Obviously, one of the biggest considerations is cost. Most organizations aren’t willing to abandon their investment just so that they can go with another vendor. So what is an organization to do if they are not happy with their blade server platform?

Consider the importance of switching vendors
Before you even begin shopping for another vendor, it is important to carefully consider your reason for switching vendors and to think about whether or not that reason is sufficient to justify the cost of the switch. If the hardware is unreliable and the vendor has not been able to correct the problem to your satisfaction, then you may be better off going ahead and investing another vendor’s hardware. On the other hand, if the hardware isn’t as fast as you might like or if it doesn’t play well with your management software, then you might be able to avoid completely abandoning the hardware. Ultimately, the best “business decision” might be to work around problems for a time until you can make a solid case for switching vendors.

Consider a less important workload
If you determine that the problem driving the organization to consider a different vendor is not critical, then you may be able to gradually phase out your blades. The idea is to go ahead and purchase a new blade chassis (or even a rack) and a minimal number of servers from a new vendor. It’s important to note that the choice of new blades versus a new rack will depend on your specific computing needs. For this discussion, either choice would be appropriate. After deploying some new hardware, you can move your most critical workloads to the new hardware while continuing to run less important workloads on your old hardware. Over time, you can gradually add blades (or rack servers if that’s your choice) until you eventually get everything moved over.

Wait for natural obsolescence
Another option for dealing with non-critical blade server issues is to wait for your existing blades to become obsolete. Servers generally only have a useful life of three to five years (although high-end servers may have a longer life). As such, a prudent option may be to gradually replace server hardware with hardware from a different vendor as aging servers become obsolete. In effect, the swap would be handled as part of the regular technology refresh cycle. The older blades could be reallocated to test and development or other non-production tasks in the enterprise.

Don’t forget about logistical issues
If you do decide to go ahead and replace your blade servers, there are a number of logistical issues that must be taken into account. One such consideration is what to do with your old hardware. You could sell the old servers, but it would be inadvisable to include the server’s hard drives in the sale. Since there are ways of recovering data from a hard drive that has been blanked, you are better off destroying unwanted hard drives rather than selling them.

An equally important consideration is server uptime. Regardless of whether the servers you are replacing are subject to a binding service level agreement, you probably can’t get away with taking the existing blade servers down at will. As such, you will have to plan for how you will migrate each workload from the old blades to new blade or rack hardware with a minimal amount of disruption.

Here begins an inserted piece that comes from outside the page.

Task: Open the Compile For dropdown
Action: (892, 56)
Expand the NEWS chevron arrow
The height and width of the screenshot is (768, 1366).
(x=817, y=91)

Virtualization can certainly help streamline the workload migration process, but easy migration can often lead to oversubscribed servers. Technologies, such as vMotion and Hyper-V’s Live Migration, have made it possible to move a virtual machine (VM) from one host to another with no downtime. However, you must make sure that your virtualization infrastructure does not become oversubscribed in the process. Advance planning is an essential part of such hardware platform migration.

For example, I recently spoke to someone who wanted to add more powerful hardware to a virtualization infrastructure. The plan was to make the new server a member of the existing Hyper-V cluster and then move VMs to the new hardware. However, the cluster already contained the maximum number of nodes, so this approach could not be used. Instead, the administrator had to move all of the VMs off the node being replaced and onto the remaining nodes, remove the empty node from the cluster, replace it with the new server, and then move the virtual machines to the new hardware. Although this technique worked, it put a tremendous strain on each node in the cluster because the nodes had to temporarily host more VMs than they normally would.

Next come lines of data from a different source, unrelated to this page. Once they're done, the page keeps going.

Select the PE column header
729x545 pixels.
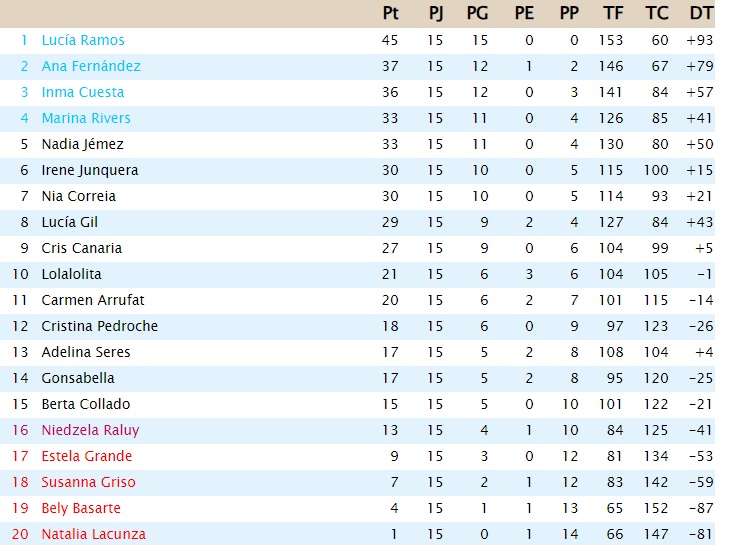click(x=524, y=13)
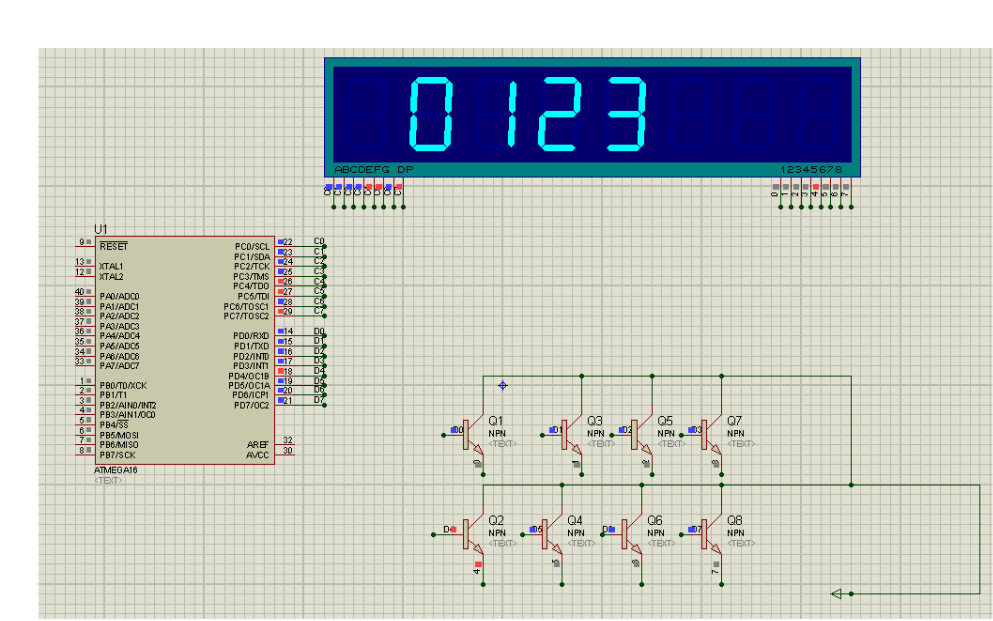Screen dimensions: 993x621
Task: Click the ground terminal arrow symbol
Action: [x=837, y=594]
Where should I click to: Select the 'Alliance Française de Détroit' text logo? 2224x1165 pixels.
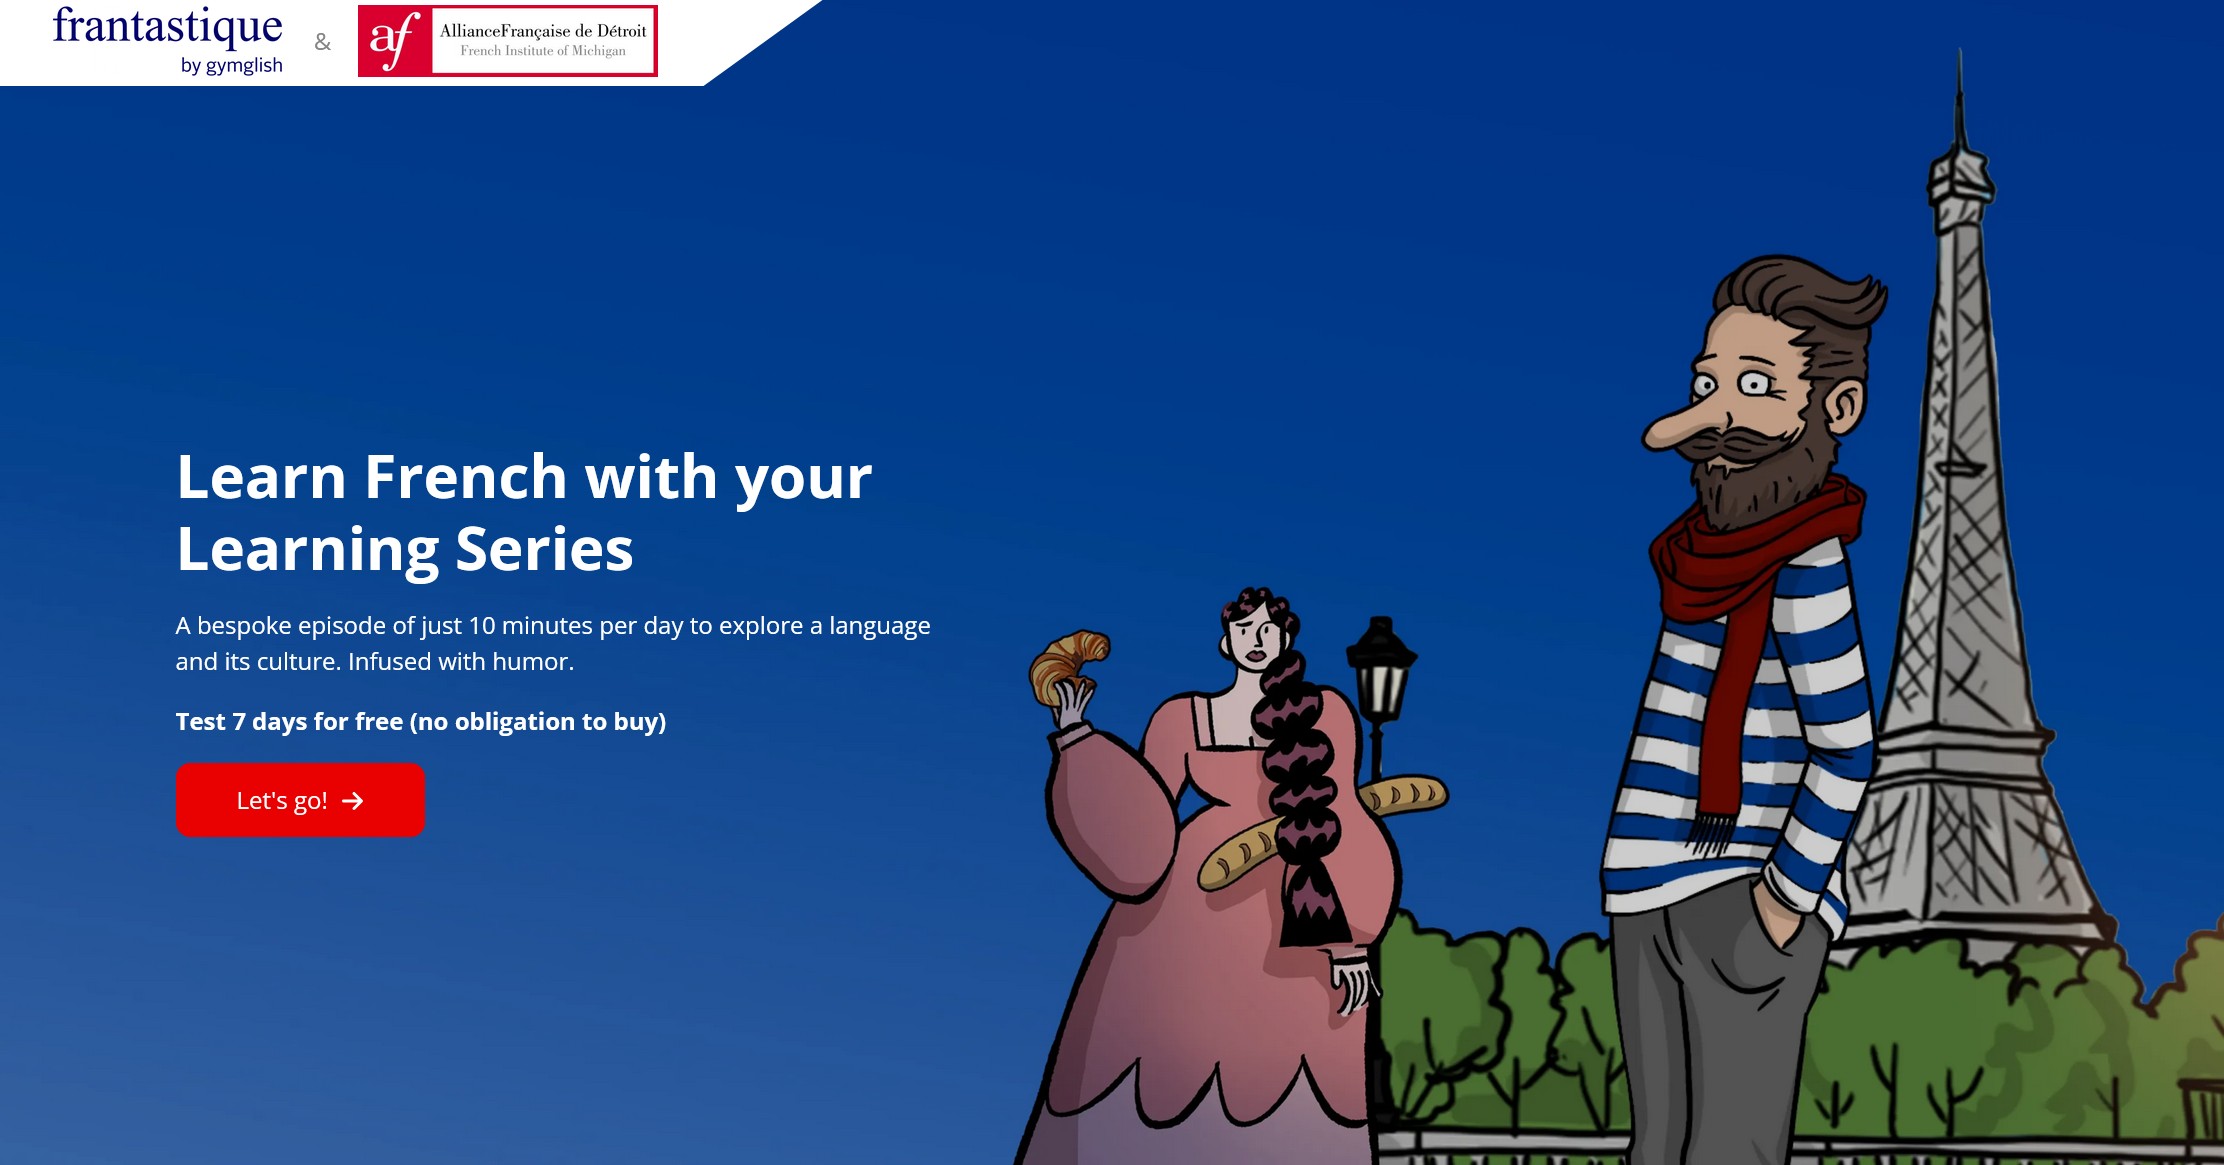click(x=543, y=40)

Another thing to watch out for is architectural differences. Some virtualization platforms won’t allow you to use servers with dissimilar CPUs (such as a mixture of CPUs from Intel Corp. and Advanced Micro Devices Inc.) within a cluster. This will impact the server choices – particularly if the existing servers less established processors.

It takes a rather extreme set of circumstances to justify the complete abandonment of server hardware. In most cases, bringing in hardware from another vendor is likely to be a gradual process. In either case however, it is important to plan for the migration to the new hardware before you actually go shopping. Finally, remember that if you use blade servers, then vendor lock-in will always be an issue. If that concerns you, then you might consider rack servers or tower servers instead.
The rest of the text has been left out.